So, you used a One AI recipe to build a strong machine learning model and deployed it—congratulations! But the journey doesn’t end there. Building a model isn’t just about making predictions; it’s about transforming them into insights that help you understand your organization and take purposeful actions to improve processes and address challenges. For instance, identifying the key drivers of high performance can inform targeted training programs, while understanding factors behind low performance might guide role adjustments or address issues affecting outcomes.
In One AI, our visualization templates go beyond raw predictions, offering strategic insights and actionable opportunities for data-driven decisions. Built from tried-and-true visuals refined over years with clients, these templates simplify complex results and make them easier to communicate to stakeholders. By using these ready-made templates, you save time and benefit from visuals that have proven successful across organizations. Let’s explore some of the visualizations available in our templates—tools you can deploy and customize to maximize value for your organization.

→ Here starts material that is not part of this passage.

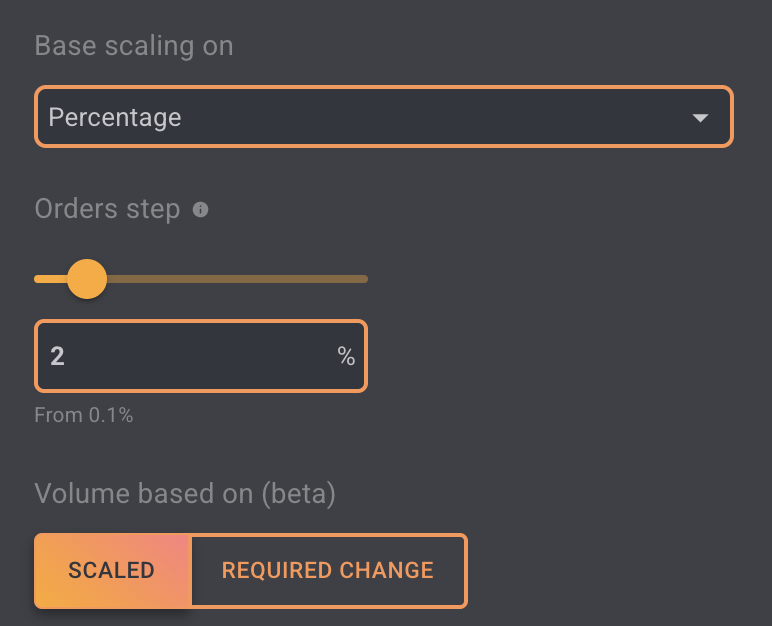The width and height of the screenshot is (772, 626).
Task: Click the From 0.1% hint text
Action: (84, 415)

Visualizations That Empower Strategic Decision-Making
1. Model Performance
We believe in transparency, which is why model performance is front and center. This visualization includes key metrics like F1 Score, Precision, and Recall for both classes (high and low performance). Showing performance for each class is critical, especially in imbalanced datasets common in people analytics, like voluntary attrition or new hire failure. For instance, if only 10% of employees are exceptional performers and the model always predicts average performance, it might appear highly accurate overall but completely fail to identify high performers. Breaking down metrics by class ensures you get a true picture of your model’s effectiveness and avoids misleading conclusions.
2. Drivers Visualization
What factors drive high or low performance in your organization? The Drivers Visualization shows the most important factors for each outcome and how much they contribute. The drivers are ranked by their impact, making it easy to see what matters most. For example, previous performance ratings or tenure might strongly influence whether someone is likely to perform well or not. Understanding these drivers helps you focus on the right areas to improve performance or predict outcomes more effectively.
3. Filtered Drivers Visualization
One of the most powerful aspects of these visualizations is their flexibility. By filtering the Drivers Visualization by specific groups (e.g., department, tenure, location), you’ll see how the drivers rearrange themselves for that subgroup. This dynamic capability, powered by SHAP, lets you drill down into group-specific insights. It’s a game-changer for organizations looking to create tailored strategies that address unique needs.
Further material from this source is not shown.